Now, after the second serious flood in five years, many in the community have arrived at a crossroads, driven by desperation.
Some want to move. Some want to stay and fight for a levee. Others are ready to embrace redevelopment, even if it means giving up on a 40-year-old zoning plan designed to preserve the diverse, blue-collar community of affordable duplexes that has stood there since the 1940s.
“We’re kidding ourselves if we think this isn’t going to happen again,” said Geoff Livingston, 39, who filed a lawsuit against the county and state after the 2006 flood.

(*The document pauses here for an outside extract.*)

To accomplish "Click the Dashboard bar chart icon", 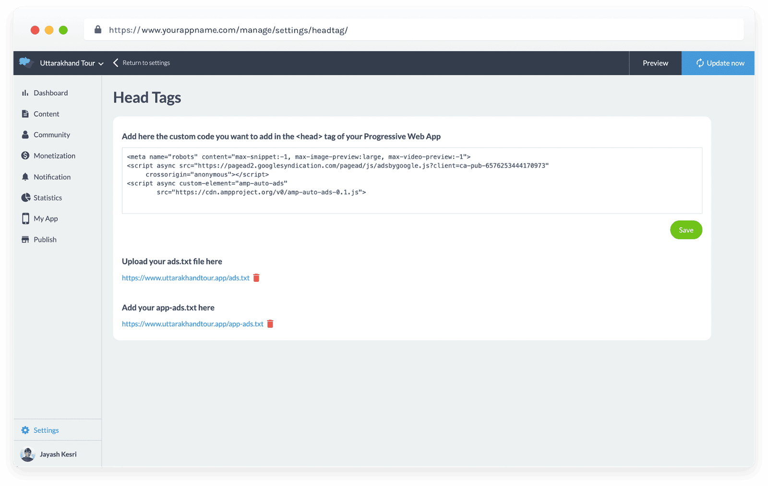I will (x=25, y=93).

He expressed little hope that anything would change this time.
“This is the slum as far as Fairfax is concerned,” said Livingston, a media consultant who put up footage of the flood on his blog.
Livingston said he and his wife, Caitlin, 40, suffered about $50,000 worth of damage in the 2006 flood and at least $30,000 in damage last month, he said. In addition to wrecking their small brick duplex again, the Sept. 8 flood frightened their 11-month-old daughter, Soleil. They plan to move. So do others, who doubt that the county will ever come up with millions of dollars to protect such a small number of modestly priced homes.

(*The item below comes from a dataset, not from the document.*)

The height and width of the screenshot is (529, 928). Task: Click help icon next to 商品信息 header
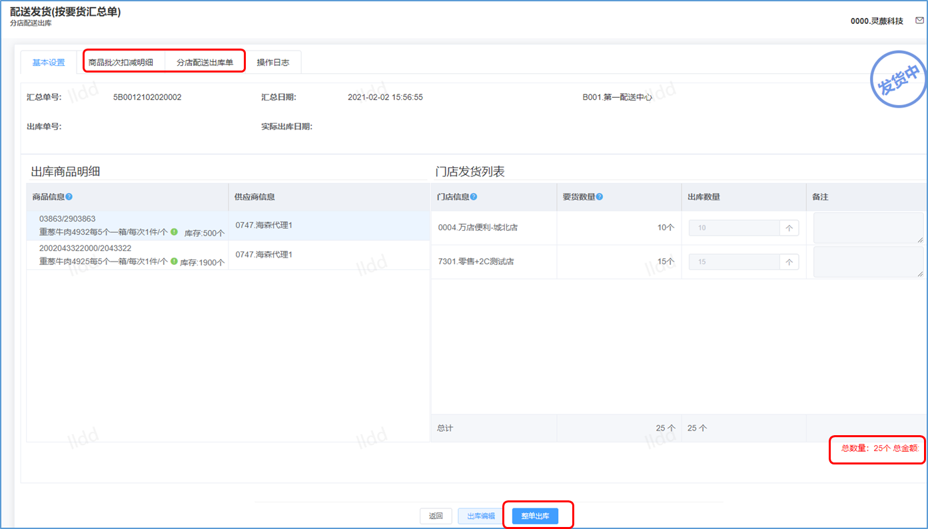click(x=69, y=197)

Yet some hold out hope that this time will be different. Many want to preserve Huntington, a community of 11,267 people whose affordable housing serves working-class families, hipsters, young families, recent immigrants and retirees. Census data show that the community’s 5,804 households have a higher percentage of minorities and a lower average income than the rest of the county.

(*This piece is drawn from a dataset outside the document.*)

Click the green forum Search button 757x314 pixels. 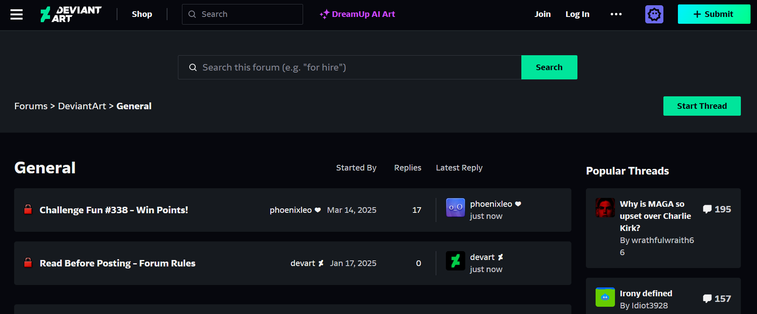[x=549, y=67]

“What I hear from a lot of people is, they want to keep living where they’ve been living because this is a long-standing community with a lot of diversity and people looking after one another,” said Alan Ruof, a member of the Huntington Community Association. Ruof said people’s first choice would be building protective structures, such as the levee.
Others — mindful that state, federal and county governments are still struggling after the worst downturn since the Great Depression — are considering selling out to developers interested in building high-rises.
‘Quickest, easiest solution’
Eunice Johnson, 85, who moved into her Arlington Terrace duplex on May 26, 1948, is certain of two things. The first is that the flooding has worsened, especially in the past five years, perhaps because Cameron Run has not been dredged in decades. The second is that talk of a levee is likely just that — talk.